ICC Prosecutor Can Spur National Justice: Daily Brief
ICC prosecutor can spur national justice; Mozambique’s opposition leader dies; In China, the wife of Liu Xiaobo is "ready to die" in protest at house arrest; Execution of Iranian man delayed "thanks to online campaign"; Hundreds of migrants detained in inhumane conditions in Libyan center; Migrant workers' informal settlements razed in Italy; Political tensions complicate aid groups' work in the DRC; Healthcare workers suffer attacks every week.
The prosecutor’s office at the International Criminal Court has important leverage to encourage countries to investigate and prosecute grave international crimes. “Twenty years after the Rome treaty, the ICC’s burgeoning caseload and limited resources underscore the need for fair and effective domestic prosecutions,” said Elizabeth Evenson, associate international justice director at Human Rights Watch. “More ICC member countries should support the prosecutor’s efforts to encourage successful local proceedings.”
Afonso Dhlakama, the leader of Mozambique’s main opposition party and former rebel group, Mozambican National Resistance (Renamo), died this week after an illness, party sources have confirmed. Dhlakama was a guerrilla leader who for decades allowed his forces to commit serious human rights violations with impunity. He was also a political leader who used unconventional and at times violent means to challenge the political control and abuses of the Frelimo-led government.
Liu Xia, the wife of deceased Nobel Peace laureate Liu Xiaobo, has said she is ready to die in protest at being held under house arrest by Chinese authorities.
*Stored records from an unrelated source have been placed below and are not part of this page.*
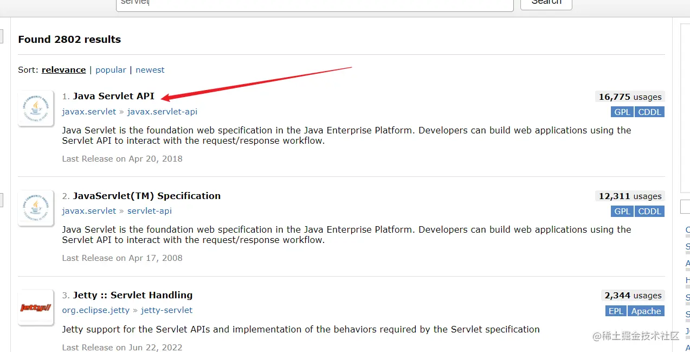Screen dimensions: 690x352
Task: Open the Java Servlet API result title
Action: (113, 96)
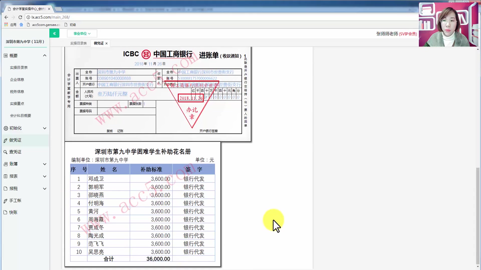Click the 手工帐 pencil icon
Image resolution: width=481 pixels, height=270 pixels.
coord(5,201)
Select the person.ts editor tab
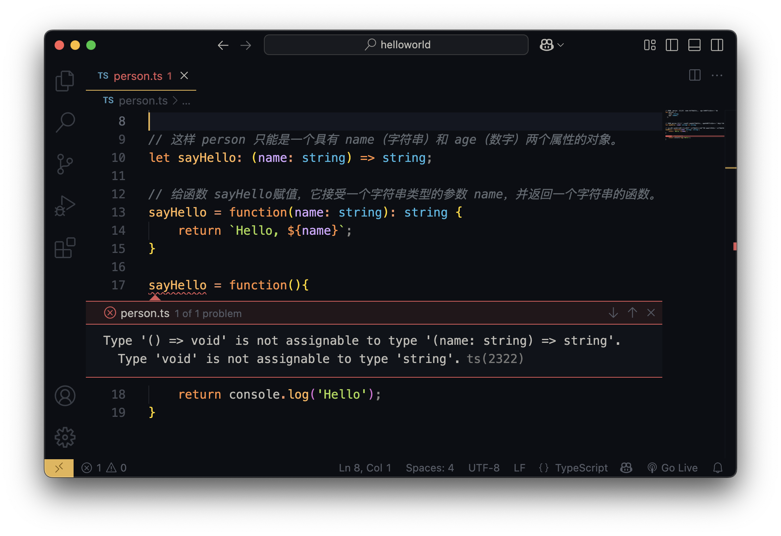Screen dimensions: 781x536 [x=138, y=76]
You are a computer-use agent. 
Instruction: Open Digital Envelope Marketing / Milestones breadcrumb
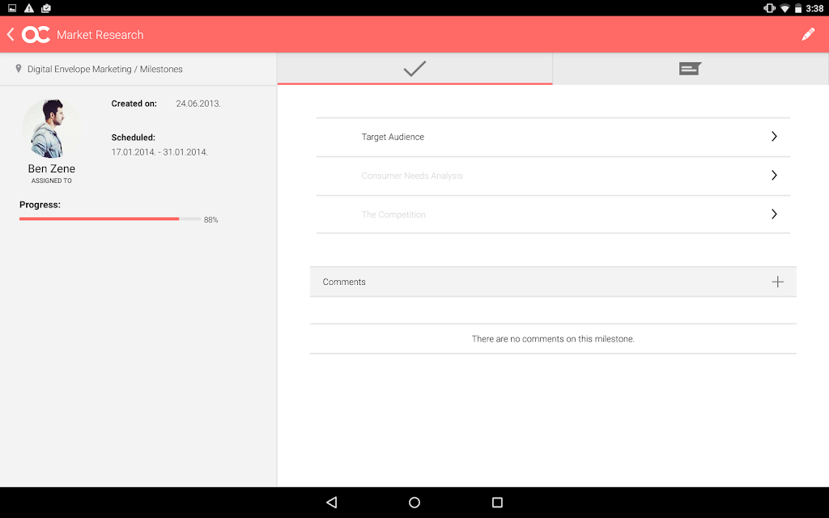(104, 70)
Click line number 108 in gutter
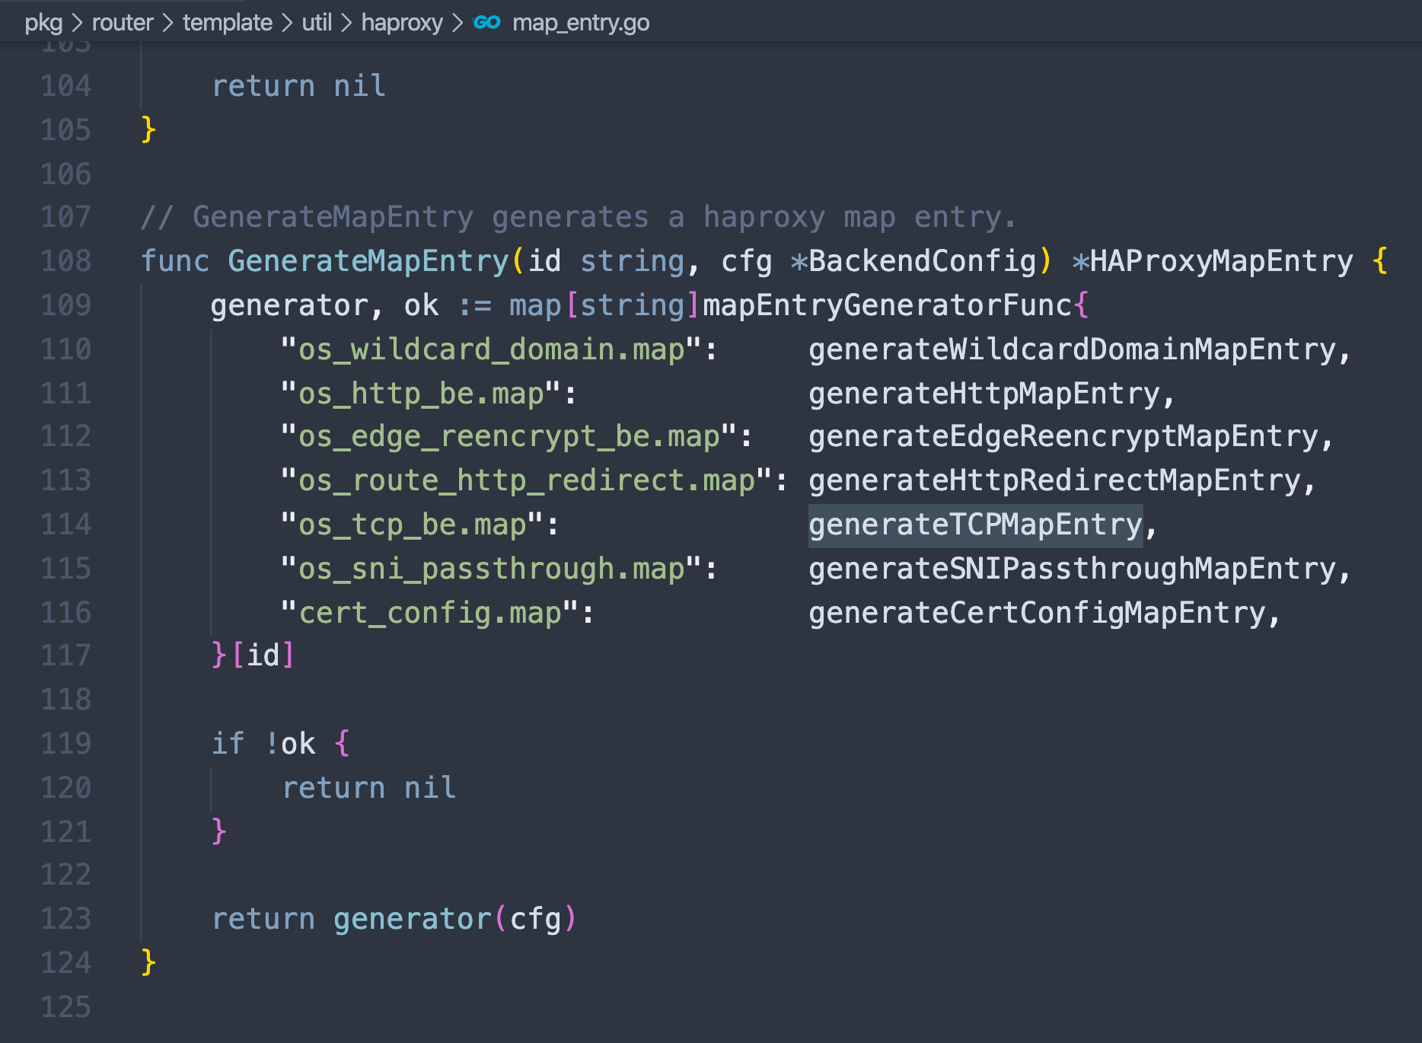 click(x=65, y=261)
Liu Xia, a Beijing-based poet, artist, and photographer, has been under house arrest since 2010. Since her husband’s death last year, there has been growing concern for her.
The execution of an Iranian man scheduled for Thursday has been postponed, apparently due to an online campaign to save him. Ramin Hossein Panahi, a 22-year-old man from Iran’s Kurdish minority was sentenced to death in January for “taking up arms against the state” after a trial that Amnesty International called “grossly unfair.”
Some 800 migrants and refugees are detained in inhumane conditions in a dangerously overcrowded center in the Libyan city of Zuwara, according to Doctors Without Borders (MSF). The organization warned that the men, women, and children held in the center don’t receive adequate food or water, and that the situation is deteriorating daily as more refugees and migrants are arbitrarily detained.
Migrants working long hours for negligible pay in the countryside in southern Italy are having their settlements razed, exposing them to even worse treatment. According to trade unions and associations, more than a dozen illegal camps have been demolished in Italy over the past three years.
Humanitarian groups fear that political tensions could complicate their work in the Democratic Republic of Congo, after the government refused to attend a donor conference in Geneva last month. The government has now set up a new fund to manage donations, and warned that there will be “serious consequences” for aid agencies and donor governments who do not cooperate.
Since May 2016, the ICRC has registered over 1,200 incidents of violence against health-care facilities or personnel in 16 countries alone. “Attacks against health facilities and personnel are a double tragedy,” said ICRC President Peter Maurer. “First, such attacks wound and maim people seeking and providing health care. But they also deprive an uncountable number of people from receiving aid in the future, crippling the hopes of recovery for people in desperate need.”